La star indiscussa è Megan Stalter, che porta in scena una Jess caotica, tenera, a volte irritante, sempre umanissima. Insieme a Dunham, ha creato un personaggio che non chiede di essere amato “nonostante” i suoi difetti, ma che costringe chi la circonda a fare i conti con essi.
«Too Much» racconta la conquista dell’amore senza sconti né trucchi di scena. Non è un manuale di buone maniere sentimentali, ma un promemoria pungente: amare, davvero, significa accettare anche il “troppo” – e farlo proprio, senza paura di risultare indigesti.
Bonus: «No Activity - Niente da segnalare»
Disponibile su Prime Video
Disponibile su Prime Video «No Activity – Niente da segnalare» — a mia discolpa — l’ho recuperata solo adesso, nonostante sia uscita nel 2024. Una chicca imperdibile, tanto che la inserisco come bonus nella mia lista personale di serie da non perdere. Sei episodi di comicità al millimetro, adattamento italiano dell’originale australiana, con un cast che è un concentrato del meglio della scena comica e teatrale nostrana.
La premessa è disarmante: 500 chili di cocaina stanno per arrivare in porto. Da una parte i criminali — “lo stagista” Dario (Stefano Balsamo) e la “leggenda della mala” Toni Totaro (Rocco Papaleo) — al servizio del «boss della laguna» (Diego Abatantuono). Dall’altra la polizia, con la coppia in appostamento Marcello (Luca Zingaretti, inedito e sorprendente in chiave comica) e Achille (Pietro Tiberi), e in centrale Katia (Lina Signoris) e Perri (Emanuela Fanelli).

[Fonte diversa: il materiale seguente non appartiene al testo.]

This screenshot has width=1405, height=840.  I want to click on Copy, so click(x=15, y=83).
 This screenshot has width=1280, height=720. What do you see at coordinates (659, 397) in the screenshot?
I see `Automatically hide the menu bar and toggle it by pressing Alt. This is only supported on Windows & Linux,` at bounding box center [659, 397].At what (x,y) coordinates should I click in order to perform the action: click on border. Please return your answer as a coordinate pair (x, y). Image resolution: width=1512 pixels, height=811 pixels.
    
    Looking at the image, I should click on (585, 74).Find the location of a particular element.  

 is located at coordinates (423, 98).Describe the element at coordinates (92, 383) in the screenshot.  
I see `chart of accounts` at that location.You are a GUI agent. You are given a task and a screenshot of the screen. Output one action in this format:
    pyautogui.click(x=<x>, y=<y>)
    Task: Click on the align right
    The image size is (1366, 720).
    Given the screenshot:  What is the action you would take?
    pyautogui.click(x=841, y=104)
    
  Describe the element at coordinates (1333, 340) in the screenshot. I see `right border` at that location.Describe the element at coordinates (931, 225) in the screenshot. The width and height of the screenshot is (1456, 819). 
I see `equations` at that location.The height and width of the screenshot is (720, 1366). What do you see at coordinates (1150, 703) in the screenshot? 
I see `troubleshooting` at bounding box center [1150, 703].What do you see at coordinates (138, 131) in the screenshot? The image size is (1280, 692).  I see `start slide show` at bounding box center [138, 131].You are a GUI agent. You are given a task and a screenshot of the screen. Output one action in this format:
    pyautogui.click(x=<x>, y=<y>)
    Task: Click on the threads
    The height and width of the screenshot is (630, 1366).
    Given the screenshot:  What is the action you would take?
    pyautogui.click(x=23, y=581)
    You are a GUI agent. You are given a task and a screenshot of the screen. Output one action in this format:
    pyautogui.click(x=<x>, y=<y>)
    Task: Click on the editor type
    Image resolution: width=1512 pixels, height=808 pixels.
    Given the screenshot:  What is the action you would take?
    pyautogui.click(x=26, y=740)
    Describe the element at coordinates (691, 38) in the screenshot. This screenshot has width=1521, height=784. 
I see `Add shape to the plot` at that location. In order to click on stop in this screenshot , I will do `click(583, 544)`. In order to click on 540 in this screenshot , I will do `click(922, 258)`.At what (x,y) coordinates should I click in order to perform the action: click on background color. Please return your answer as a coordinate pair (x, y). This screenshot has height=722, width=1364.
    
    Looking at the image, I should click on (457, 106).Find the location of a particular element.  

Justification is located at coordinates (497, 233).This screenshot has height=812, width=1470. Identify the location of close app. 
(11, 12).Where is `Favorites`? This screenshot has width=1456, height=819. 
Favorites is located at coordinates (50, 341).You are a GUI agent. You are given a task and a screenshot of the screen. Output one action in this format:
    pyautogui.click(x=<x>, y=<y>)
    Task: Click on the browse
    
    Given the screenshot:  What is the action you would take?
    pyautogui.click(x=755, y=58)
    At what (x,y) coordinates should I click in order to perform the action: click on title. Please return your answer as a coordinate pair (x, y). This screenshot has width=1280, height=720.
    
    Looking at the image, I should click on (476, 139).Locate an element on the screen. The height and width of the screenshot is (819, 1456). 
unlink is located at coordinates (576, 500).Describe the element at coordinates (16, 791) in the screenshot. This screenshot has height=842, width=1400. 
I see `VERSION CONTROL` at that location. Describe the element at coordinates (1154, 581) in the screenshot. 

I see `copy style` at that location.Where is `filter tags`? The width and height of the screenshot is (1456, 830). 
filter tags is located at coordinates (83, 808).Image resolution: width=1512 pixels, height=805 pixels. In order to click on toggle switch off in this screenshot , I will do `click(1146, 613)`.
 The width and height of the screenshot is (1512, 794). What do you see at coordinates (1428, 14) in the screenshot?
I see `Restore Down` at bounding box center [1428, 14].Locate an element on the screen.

Poi? Poi non succede quasi nulla — ed è proprio qui la magia. Niente inseguimenti, solo appostamenti notturni, attese e chiacchiere da retrobottega del poliziesco, con tempi comici perfetti e dialoghi cesellati. È come togliere tutta l’action da un crime e scoprire che il backstage è la parte più divertente.
A impreziosire il tutto, una pioggia di guest star (Maccio Capatonda, Pannofino, Lorella Cuccarini, Marcella Bella) che entrano, piazzano la battuta migliore e spariscono. La serie smonta l’epica dell’azione e dell’eroismo poliziesco, sostituendola con la rappresentazione di un sistema fatto di attese infinite, burocrazia, piccole vanità e relazioni umane imperfette. Una microfotografia ironica del lavoro quotidiano, dove la retorica dell’“azione a tutti i costi” lascia spazio alla verità di lunghe ore in macchina o in centrale, a parlare di tutto tranne che dell’operazione in corso.